Learning the Medical literature by heart was non-negotiable. It
improved our learning abilities and acted like a scientific filter of our
intellect. "If you can't remember the Medical literature then how the hell
do you think you will be able to remember the complex anatomy of the brain, the
ear, and the hand" our seniors would yell!
The F word, the B word, the C word or their Hindi and Punjabi MC BC counterparts were now like long forgotten nursery rhymes after that crash course of imbibing the Medical literature. Adults don't recite 'Mary had a little lamb', do they? They grow out of it and recite Milton, Wordsworth, Byron, Shelly and Keats. From learning the Medical literature our expressions became more authentic, more innovative and far more imaginative. We were the new Byron, Shelly and Keats, our expression had gone rogue, our imagination deliciously astray, dancing drunk on a table top, almost as sophisticated as a drunken sailor!
Ragging taught us that a colourful vocab relieves stress. We came to know for the first time that the medical benefit of profanity as a substitute of Aspirin was both immediate and effective. It can take us to a cooler elite group and can establish the best amongst us as the alpha of that group. This is not the first time I am writing about Cuss words and profanities. Ragging made me a veteran in this field. If you have missed my blog on the F bomb then please click: https://surajitbrainwaves.blogspot.com/2021/08/the-f-bomb-and-such-profanities.html
I am of the opinion that cuss words were invented before actual speech, when we were grunting and panting. They are vital to our vocabulary to express a visceral need to vent. It feels so amazingly refreshing after the act of uttering them with proper expression. The same word in different situations, in different contexts and with different volume of delivery and accompanying expression, can mean vastly different things and even a thousand words couldn't take its place. Many people have stubbed their toes only to find deep solace in these words. But my dictionary of these beautiful words changed completely after ragging. Medical literature made them more colourful, and colourful language carries its own dictionary. Though these cuss words usually change with generations and today's cuss becomes tomorrow's common lingo, but Medical literature learned five decades back still sounds like recent advances. In fact, so successful has been its existence that a newer edition was never required! In social life when obscenities become mundane we need higher grade of obscenity to shock, but our Medical literature has stood the test of time and a lot of water has flown down the Gomti since its sacred origin.

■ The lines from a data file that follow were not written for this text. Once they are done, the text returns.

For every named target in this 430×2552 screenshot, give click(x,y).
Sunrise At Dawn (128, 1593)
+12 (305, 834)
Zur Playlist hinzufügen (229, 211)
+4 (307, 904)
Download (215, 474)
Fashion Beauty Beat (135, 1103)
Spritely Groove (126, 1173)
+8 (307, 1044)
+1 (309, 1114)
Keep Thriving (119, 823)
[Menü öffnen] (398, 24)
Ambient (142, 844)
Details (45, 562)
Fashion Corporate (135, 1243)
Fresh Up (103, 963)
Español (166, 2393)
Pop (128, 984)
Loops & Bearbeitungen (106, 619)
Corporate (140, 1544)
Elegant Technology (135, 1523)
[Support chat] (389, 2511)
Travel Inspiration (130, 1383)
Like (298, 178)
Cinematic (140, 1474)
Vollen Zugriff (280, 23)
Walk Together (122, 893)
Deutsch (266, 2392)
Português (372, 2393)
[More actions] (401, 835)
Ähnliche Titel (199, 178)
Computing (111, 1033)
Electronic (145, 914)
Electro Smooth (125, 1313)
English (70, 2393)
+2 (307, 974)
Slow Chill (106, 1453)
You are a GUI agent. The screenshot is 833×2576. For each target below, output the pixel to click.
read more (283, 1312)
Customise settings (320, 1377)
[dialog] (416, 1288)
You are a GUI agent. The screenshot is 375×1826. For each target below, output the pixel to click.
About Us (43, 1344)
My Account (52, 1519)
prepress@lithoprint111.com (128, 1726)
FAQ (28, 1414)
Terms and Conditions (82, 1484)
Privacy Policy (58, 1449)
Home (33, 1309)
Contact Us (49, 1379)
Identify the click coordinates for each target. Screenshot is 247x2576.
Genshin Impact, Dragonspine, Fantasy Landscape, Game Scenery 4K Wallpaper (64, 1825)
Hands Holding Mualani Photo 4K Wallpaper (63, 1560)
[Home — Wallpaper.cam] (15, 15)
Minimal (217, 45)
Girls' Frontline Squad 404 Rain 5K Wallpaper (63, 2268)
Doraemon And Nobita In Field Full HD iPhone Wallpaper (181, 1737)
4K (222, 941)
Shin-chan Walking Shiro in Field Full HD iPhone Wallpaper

One only has to give in to the perverse desire to let go orally to experience the joy after a tired and frustrating day's work. You can thus air your worst mood with minimum verbiage. If you think that loudly saying f*** or s*** brings such emotional, physical and spiritual release that it clears all the cobwebs in your brain, imaging a drug which is thousand times more potent - that is our Medical literature. With its frank inappropriateness and lack of corners it is both an ageless balm and benediction. As we prepare to celebrate the golden jubilee of our Georgian '75 batch next year I am getting nostalgic, remembering the transcendental power of our Medical literature.
Unadulterated academics often gets monotonous, and if you are far
away from your loved ones in a lonely hostel room, very alarmingly frightening!
Boredom is a big bully, when you step up to it and take it by its beards, you
will be surprised to see it coming out in your hands, as it was stuck there
only to scare away timid adventurers! Ragging converted us from timid
adventurers to brave soldiers.
It is a pity that ragging is confused with mindless violence and so has been rightly banned today, but it has robbed this generation of a very vital maturity podium, after climbing which, one gets integrated with the ethos of an institution. One can then mingle seamlessly into the pool of seniors and foster most wonderful relationships for life!